==================
Configuration file
==================
.. Note::
    The configuration files allow to set the integrated studies (generation of regional and site models,
    in addition to set the different boundary projection approaches). To use **expreccs** in any given two OPM Flow geological models
    to dynamically project pressures, this can be achieve without a configuration file, but setting
    the parameters via command lines (see the :ref:`overview` or run `pycopm -h` for the definition 
    of the argument options, as well as the example in :ref:`generic`).

We consider the configuration file (`input.toml <https://github.com/cssr-tools/expreccs/blob/main/examples/input.toml>`_) available in the 
examples folder. The parameters are chosen to show the functionality and capabilities of the **expreccs** framework regarding generation
of corner-point grids (cpg), heterogeinities (e.g., different rock properties, faults, hysteresis), adding wells, and defining schedules for the
operations. See the `example1.toml <https://github.com/cssr-tools/expreccs/blob/main/examples/example1.toml>`_ for a simpler configuration
file. 

The first input parameter in the configuration file is:

.. code-block:: python
    :linenos:

    # Set mpirun, the full path to the flow executable, and simulator flags (except --output-dir)
    flow = "flow --relaxed-max-pv-fraction=0 --enable-opm-rst-file=true --newton-min-iterations=1 --enable-tuning=true"

If **flow** is not in your path, then write the full path to the executable, as well as adding mpirun if this is supported in your machine 
(e.g., mpirun -np 8 /Users/dmar/expreccs/build/opm-simulators/bin/flow). We also add in the same 
line as many flags as required (see the OPM Flow documentation `here <https://opm-project.org/?page_id=955>`_).

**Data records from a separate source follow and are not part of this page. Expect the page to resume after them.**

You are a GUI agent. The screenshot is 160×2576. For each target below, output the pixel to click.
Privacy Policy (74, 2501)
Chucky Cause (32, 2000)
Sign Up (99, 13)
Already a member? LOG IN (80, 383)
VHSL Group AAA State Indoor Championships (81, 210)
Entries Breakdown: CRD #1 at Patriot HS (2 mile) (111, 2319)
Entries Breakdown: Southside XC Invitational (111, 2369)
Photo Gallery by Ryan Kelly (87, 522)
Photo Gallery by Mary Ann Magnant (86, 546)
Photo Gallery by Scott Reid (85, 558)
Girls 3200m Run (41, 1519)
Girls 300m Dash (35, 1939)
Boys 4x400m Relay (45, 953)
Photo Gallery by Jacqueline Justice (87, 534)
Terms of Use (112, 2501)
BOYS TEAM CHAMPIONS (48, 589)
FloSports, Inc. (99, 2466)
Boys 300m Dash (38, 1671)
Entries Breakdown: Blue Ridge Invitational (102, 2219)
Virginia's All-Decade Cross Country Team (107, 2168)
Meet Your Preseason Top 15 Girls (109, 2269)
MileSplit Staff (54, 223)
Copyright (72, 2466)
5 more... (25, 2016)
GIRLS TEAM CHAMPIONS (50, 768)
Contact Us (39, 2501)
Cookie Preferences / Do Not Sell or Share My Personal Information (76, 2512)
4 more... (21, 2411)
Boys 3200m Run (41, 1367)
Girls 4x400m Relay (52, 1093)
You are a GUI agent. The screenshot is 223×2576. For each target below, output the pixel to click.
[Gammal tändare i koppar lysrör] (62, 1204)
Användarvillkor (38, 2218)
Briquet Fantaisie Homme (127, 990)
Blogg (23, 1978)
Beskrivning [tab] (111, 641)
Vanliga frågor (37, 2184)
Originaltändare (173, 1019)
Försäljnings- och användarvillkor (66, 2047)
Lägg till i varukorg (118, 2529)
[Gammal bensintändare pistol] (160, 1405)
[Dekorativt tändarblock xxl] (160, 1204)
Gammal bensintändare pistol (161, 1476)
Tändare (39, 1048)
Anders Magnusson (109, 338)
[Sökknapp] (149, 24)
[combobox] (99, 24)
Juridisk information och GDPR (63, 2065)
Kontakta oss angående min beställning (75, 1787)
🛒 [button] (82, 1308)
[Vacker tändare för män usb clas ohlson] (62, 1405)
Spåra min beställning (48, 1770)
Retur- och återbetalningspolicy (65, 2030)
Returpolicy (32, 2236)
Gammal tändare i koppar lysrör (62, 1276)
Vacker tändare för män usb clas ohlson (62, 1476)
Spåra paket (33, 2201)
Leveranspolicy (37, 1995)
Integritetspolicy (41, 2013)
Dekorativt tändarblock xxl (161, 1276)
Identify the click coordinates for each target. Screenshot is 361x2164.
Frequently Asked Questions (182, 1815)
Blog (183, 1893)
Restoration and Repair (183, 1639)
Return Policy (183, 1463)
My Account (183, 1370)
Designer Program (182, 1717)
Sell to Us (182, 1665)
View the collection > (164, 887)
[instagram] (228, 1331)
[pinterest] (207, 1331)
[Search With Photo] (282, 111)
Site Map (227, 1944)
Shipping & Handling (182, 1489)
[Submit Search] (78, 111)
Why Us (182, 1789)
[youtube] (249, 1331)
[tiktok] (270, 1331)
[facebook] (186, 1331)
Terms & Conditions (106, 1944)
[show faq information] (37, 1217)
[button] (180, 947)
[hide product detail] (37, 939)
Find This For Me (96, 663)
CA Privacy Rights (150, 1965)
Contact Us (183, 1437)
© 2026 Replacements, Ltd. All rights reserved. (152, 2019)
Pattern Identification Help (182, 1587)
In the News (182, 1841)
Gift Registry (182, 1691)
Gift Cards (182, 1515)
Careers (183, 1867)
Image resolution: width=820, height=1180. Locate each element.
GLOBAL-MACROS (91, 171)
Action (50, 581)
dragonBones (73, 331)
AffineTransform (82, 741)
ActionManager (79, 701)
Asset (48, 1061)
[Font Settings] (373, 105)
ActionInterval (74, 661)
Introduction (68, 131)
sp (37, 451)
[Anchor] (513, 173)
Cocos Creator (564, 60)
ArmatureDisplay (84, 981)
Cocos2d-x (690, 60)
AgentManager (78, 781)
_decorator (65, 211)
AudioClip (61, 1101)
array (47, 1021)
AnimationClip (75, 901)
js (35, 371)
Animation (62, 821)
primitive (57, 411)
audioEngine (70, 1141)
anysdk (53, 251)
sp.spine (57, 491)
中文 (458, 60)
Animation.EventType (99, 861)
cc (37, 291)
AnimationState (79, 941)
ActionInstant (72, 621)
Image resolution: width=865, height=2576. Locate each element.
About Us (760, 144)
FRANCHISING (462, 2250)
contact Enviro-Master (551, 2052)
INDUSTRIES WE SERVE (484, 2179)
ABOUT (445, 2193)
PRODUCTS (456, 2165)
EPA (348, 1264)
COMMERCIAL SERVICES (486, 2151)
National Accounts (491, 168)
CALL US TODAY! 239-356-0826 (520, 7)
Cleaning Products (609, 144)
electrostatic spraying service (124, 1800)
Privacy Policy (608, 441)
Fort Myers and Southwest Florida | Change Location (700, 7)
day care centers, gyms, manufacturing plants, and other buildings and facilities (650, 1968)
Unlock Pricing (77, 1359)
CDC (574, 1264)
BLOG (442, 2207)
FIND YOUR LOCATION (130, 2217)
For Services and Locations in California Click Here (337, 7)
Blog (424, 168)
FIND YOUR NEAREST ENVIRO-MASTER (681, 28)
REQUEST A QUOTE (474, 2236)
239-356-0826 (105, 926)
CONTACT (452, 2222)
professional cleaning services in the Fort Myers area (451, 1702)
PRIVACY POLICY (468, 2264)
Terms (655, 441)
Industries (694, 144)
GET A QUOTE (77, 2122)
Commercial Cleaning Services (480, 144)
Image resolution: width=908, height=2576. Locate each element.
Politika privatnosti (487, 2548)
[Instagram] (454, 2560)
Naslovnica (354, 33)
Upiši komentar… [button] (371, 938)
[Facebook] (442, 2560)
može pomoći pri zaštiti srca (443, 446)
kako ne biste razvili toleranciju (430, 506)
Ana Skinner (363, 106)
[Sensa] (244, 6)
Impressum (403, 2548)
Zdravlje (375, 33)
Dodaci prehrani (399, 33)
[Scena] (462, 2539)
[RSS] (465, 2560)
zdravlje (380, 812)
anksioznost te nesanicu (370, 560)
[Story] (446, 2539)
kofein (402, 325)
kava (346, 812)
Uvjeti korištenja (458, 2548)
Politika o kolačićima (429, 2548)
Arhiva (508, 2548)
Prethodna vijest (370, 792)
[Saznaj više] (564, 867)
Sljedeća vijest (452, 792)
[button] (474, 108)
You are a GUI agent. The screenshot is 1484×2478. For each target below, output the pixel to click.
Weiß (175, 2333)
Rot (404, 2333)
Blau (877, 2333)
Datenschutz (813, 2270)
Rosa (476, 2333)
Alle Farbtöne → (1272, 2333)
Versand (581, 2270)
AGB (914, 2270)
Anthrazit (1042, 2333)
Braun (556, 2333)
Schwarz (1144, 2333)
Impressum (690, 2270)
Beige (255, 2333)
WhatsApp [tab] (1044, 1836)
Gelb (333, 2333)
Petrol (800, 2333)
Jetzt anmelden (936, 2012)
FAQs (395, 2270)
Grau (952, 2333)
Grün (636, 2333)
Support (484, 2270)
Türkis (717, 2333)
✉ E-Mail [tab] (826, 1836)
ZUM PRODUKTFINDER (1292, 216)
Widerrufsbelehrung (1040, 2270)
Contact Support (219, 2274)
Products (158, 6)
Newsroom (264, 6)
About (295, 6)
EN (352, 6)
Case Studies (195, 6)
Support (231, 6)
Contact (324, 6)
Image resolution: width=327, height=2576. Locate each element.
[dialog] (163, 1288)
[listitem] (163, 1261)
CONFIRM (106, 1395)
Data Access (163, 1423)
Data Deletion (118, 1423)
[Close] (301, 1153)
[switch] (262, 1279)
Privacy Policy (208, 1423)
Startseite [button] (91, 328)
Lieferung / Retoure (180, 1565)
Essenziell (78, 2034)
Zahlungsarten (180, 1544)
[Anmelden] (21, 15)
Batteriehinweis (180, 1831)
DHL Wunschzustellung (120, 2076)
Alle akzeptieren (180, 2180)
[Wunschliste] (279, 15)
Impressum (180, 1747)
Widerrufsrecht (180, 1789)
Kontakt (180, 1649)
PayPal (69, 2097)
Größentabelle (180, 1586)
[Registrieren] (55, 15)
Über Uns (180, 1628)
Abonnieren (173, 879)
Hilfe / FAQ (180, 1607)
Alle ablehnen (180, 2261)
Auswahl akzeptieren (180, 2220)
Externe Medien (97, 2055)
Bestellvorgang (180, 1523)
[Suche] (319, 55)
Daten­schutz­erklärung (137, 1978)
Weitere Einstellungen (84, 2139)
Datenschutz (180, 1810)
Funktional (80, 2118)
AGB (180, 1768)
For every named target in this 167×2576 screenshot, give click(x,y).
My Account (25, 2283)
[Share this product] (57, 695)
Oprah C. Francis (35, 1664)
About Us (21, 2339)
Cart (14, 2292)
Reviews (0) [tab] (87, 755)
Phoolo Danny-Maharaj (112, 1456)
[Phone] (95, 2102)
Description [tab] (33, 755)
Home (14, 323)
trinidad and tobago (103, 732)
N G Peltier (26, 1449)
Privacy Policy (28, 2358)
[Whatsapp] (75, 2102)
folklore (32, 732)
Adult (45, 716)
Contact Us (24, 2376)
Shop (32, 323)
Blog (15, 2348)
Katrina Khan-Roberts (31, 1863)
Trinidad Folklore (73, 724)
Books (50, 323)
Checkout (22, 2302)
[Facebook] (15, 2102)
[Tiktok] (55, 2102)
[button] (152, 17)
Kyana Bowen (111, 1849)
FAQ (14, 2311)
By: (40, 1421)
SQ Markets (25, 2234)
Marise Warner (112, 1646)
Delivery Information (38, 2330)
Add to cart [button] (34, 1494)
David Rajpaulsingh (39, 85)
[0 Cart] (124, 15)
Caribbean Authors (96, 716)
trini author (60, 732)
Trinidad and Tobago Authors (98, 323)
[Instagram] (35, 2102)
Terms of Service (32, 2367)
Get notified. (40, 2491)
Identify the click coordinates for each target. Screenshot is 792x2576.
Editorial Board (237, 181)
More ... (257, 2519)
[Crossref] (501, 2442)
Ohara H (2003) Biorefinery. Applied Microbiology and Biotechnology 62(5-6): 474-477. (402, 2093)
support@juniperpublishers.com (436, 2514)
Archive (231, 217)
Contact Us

****************************
Reservoir-related parameters
****************************

The following input lines are:

.. code-block:: python
    :linenos:
    :lineno-start: 4

    # Set the model parameters
    regional_dims = [45000,15000,81] # Regional aquifer length, width, and depth [m]
    regional_x_n = [3,5,5] # Variable array of x-refinement (Regional)
    regional_y_n = [5,5,5] # Variable array of y-refinement (Regional)
    regional_z_n = [1,1,1] # Variable array of z-refinement (Regional)
    reference_x_n = [1,1,1,5,5,15,15,15,15,15,5,5,5,5,5] # Variable array of x-refinement (Reference)
    reference_y_n = [25,25,25] # Variable array of y-refinement (Reference)
    reference_z_n = [6,5,5,5,3,3,3,3,3] # Variable array of z-refinement (Reference)
    site_location = [18000,5000,0,27000,10000,81] # Site xi, yi, zi, xf, yf, and zf box positions [m]
    fault_regional = [10000,11000,0.01,10,22.5] # Regional fault x, and y positions [m], x and y multipliers for the trans, and height of the fault jump [m] 
    fault_site = [[21583,5710],[24081,8233],[0,0]] # Site fault x, and y positions [m] (initial and final) and x and y multipliers for the trans
    thickness = [9,9,9,9,9,9,9,9,9] # Thickness of the layers [m]
    pressure = 2E2  # Pressure on the reservoir top [Bar]
    temperature = [60,50] # Top and bottom temperatures [C]
    rock_comp = 6.11423e-5 # Rock compressibility [1/Bar]
    sensor_coords = [20000,8000,0] # Sensor position x, y, and z to assess the error over time w.r.t the reference solution [m]
    z_xy = "(20-20*mt.sin((2*mt.pi*(x+y)/10000)))" # The function for the reservoir surface
    hysteresis = 1 # Add hysteresis (1/0)
    salinity = 2.92 # Add salinity (value [1e-3 kg-M/kg])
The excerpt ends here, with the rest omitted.